Small variant detection
In this workshop we teach the students the basics of detecting short germ-line variants (approximately < 50bp) such as single-nucleotide polymorphisms (SNPs), insertions and deletions (INDELs) in a reference genome framework. We cover:
- Types of genetic variation.
- An introduction to high-throughput sequencing data.
- Detecting and genotyping variants with GATK and Freebayes.
- The basics of the underlying statistical models for distinguishing true variation from error.
- Filtering variation data.
- Annotating variation data.
- Comparing variant call sets.
- Quality control metrics at multiple points in the analysis.
- Strategies for leveraging high performance computing resources to speed up variant detection and genotyping.
This workshop is focused on whole-genome sequencing data (WGS), but many of the concepts apply equally well to exome sequencing and other capture probe methods. It does not cover somatic variants, structural variants, or pan-genomes. The workshop does not go into detail about the laboratory methods themselves. It also does not cover much downstream data analysis of genotypes because our participants typically have extremely diverse aims.
See this site for our workshop schedule and registration link.

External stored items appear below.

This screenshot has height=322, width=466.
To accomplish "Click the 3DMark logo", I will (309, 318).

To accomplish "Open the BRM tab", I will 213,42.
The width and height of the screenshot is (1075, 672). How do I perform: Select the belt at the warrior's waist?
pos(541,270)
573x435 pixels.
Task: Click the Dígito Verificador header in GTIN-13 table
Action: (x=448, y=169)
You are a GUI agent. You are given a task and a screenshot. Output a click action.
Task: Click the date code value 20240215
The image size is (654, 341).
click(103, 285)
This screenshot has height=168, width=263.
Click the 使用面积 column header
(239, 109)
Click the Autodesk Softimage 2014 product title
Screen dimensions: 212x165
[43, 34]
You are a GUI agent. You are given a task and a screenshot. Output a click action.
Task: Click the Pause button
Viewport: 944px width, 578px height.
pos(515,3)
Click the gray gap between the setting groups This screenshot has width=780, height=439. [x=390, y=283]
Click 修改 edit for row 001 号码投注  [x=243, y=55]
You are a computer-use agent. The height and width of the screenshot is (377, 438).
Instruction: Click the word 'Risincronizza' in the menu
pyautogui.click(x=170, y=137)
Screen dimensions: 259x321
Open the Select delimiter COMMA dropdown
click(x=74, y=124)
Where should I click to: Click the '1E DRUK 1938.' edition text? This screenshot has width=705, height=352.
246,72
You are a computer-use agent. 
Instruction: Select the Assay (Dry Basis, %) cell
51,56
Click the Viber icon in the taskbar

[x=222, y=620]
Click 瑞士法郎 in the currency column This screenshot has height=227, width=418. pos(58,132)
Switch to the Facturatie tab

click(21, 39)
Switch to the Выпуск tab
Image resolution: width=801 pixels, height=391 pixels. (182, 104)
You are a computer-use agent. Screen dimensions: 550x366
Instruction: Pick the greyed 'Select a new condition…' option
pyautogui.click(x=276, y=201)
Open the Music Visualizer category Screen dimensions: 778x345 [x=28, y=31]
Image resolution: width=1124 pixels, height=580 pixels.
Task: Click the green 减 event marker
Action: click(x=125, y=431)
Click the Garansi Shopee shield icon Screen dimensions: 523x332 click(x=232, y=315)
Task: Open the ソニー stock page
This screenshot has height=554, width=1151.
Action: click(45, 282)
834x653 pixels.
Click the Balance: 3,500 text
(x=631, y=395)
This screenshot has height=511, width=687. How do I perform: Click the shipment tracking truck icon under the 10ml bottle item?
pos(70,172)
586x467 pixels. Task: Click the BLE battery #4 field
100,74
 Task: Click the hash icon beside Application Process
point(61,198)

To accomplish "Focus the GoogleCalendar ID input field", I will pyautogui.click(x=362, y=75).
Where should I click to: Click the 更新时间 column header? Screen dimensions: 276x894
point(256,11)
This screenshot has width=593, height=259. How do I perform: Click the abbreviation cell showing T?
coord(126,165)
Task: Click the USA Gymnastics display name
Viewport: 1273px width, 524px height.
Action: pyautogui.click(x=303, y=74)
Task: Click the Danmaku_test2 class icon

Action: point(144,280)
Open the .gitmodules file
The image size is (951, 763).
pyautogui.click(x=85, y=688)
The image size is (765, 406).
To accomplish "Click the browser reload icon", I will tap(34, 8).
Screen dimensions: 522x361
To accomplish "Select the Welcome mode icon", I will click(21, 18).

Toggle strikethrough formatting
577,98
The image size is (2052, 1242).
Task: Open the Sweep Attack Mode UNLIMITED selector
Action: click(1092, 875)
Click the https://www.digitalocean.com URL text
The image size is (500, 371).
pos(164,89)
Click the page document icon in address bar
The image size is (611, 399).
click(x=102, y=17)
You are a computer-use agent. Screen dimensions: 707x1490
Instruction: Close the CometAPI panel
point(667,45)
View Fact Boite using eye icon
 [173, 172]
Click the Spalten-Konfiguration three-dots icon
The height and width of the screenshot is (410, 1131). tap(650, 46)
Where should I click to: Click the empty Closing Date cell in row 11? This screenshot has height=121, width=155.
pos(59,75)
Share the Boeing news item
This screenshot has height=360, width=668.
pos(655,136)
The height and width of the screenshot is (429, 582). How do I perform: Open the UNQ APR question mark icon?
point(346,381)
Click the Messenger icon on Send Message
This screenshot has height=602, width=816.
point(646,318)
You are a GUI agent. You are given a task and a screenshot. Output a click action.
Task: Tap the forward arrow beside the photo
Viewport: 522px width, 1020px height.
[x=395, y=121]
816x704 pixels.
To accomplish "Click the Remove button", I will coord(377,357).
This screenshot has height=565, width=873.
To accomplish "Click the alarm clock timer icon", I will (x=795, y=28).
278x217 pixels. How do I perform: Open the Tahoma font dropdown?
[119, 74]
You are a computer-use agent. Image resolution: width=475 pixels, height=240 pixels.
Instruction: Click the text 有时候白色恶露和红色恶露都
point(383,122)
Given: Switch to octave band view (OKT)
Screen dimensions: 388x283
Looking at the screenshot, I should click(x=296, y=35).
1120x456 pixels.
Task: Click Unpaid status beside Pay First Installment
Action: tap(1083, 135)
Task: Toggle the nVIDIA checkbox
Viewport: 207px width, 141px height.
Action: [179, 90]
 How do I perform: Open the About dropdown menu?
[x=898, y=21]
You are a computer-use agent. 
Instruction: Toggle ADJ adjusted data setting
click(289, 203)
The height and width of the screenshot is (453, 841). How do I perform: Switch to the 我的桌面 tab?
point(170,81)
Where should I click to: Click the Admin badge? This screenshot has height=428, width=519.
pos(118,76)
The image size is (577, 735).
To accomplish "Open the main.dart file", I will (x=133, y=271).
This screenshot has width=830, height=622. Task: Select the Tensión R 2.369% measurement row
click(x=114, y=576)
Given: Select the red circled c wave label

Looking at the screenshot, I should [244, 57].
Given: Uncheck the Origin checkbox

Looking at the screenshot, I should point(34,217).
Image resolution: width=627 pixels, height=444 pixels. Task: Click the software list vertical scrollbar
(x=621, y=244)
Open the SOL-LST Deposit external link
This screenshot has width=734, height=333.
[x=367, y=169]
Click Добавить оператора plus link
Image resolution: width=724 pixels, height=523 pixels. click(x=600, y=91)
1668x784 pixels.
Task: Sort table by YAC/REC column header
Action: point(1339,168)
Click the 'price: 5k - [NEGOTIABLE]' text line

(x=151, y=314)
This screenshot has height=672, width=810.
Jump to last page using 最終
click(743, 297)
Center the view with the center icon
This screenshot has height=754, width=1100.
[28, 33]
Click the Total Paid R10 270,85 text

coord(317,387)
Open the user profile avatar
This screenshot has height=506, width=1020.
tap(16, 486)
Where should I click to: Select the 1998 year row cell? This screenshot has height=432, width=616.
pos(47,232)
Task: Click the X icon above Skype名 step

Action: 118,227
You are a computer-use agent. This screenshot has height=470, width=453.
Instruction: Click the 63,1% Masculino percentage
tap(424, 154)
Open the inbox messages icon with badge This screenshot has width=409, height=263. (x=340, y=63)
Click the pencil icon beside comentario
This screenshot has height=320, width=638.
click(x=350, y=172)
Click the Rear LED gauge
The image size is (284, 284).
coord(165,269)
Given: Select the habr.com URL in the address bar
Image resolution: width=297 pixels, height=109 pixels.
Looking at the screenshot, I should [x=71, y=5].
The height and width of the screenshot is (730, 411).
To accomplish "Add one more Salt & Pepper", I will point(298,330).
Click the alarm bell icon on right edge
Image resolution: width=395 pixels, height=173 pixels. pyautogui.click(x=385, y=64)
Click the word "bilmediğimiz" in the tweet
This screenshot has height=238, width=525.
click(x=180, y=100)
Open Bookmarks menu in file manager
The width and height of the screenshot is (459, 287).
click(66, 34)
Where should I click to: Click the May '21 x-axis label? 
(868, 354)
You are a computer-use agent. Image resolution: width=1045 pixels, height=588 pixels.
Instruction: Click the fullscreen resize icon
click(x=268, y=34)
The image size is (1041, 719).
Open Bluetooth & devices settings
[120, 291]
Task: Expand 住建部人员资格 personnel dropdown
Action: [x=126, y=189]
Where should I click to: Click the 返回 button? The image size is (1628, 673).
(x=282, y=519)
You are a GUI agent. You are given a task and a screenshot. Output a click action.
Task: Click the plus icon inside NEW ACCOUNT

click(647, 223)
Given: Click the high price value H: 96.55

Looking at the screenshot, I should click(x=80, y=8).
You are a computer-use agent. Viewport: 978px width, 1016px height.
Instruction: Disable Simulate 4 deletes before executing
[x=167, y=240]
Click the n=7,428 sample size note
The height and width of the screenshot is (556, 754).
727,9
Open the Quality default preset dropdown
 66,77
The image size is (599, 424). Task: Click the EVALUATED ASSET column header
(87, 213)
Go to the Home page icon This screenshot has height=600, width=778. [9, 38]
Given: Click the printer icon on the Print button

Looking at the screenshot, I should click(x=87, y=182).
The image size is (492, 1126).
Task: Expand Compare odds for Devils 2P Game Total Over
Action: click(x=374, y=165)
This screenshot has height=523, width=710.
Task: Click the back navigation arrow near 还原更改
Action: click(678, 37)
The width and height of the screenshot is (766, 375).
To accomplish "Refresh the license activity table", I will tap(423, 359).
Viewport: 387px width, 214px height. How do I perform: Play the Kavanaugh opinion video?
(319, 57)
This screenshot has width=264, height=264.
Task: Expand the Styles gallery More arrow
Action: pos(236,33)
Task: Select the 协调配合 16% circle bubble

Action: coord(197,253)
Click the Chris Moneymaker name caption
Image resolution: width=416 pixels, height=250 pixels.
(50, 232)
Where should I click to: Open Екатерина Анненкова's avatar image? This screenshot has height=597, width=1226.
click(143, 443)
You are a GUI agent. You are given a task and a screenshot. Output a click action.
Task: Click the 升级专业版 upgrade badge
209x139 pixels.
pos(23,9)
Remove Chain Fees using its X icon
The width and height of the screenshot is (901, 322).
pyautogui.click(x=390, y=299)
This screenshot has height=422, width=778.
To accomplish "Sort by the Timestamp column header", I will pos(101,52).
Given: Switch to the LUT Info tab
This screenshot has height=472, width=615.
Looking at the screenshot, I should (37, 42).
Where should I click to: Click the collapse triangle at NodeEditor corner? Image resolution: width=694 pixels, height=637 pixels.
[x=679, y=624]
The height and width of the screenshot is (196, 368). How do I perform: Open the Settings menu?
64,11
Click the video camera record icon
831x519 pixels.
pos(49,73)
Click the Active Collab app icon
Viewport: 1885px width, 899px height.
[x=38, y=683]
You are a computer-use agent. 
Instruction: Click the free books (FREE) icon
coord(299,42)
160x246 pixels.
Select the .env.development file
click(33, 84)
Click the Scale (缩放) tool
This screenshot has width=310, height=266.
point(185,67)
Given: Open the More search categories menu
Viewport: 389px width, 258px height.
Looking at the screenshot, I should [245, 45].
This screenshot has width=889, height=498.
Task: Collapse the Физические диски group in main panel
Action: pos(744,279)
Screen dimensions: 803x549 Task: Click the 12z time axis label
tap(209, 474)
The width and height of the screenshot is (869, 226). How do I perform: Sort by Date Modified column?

See this page for our general short-form workshop approach.
Schedule
- Prior to workshop
- Prior to the synchronous portion of the workshop, attendees complete a self-guided introduction to our high performance computing cluster where they will learn to connect, work at the command line using the BASH shell on a Linux operating system, and submit work using the HPC job scheduler SLURM.
- Day 1
- Intro to genetic variation and variant detection.
- Initial data QC steps.
- Exploring alignment data in IGV.
- Day 2
- Introduction to variant callers and models.
- Variant detection with GATK and Freebayes.
- Introduction to post-processing variant calls.
- Day 3
- Variant QC
- Filtering variant call sets.
- Comparing variant call sets.
- Annotating variant call sets.
- Strategies for arallelizing variant calling and genotyping.
- Variant QC
Data
We fully work through ddRAD-seq data from an unpublished study of the population genetics of Arctic grayling (a salmonid fish). The dataset has >500 samples from 28 populations, and provides the opportunity to demonstrate several ways to speed up analysis through parallelization on the HPC.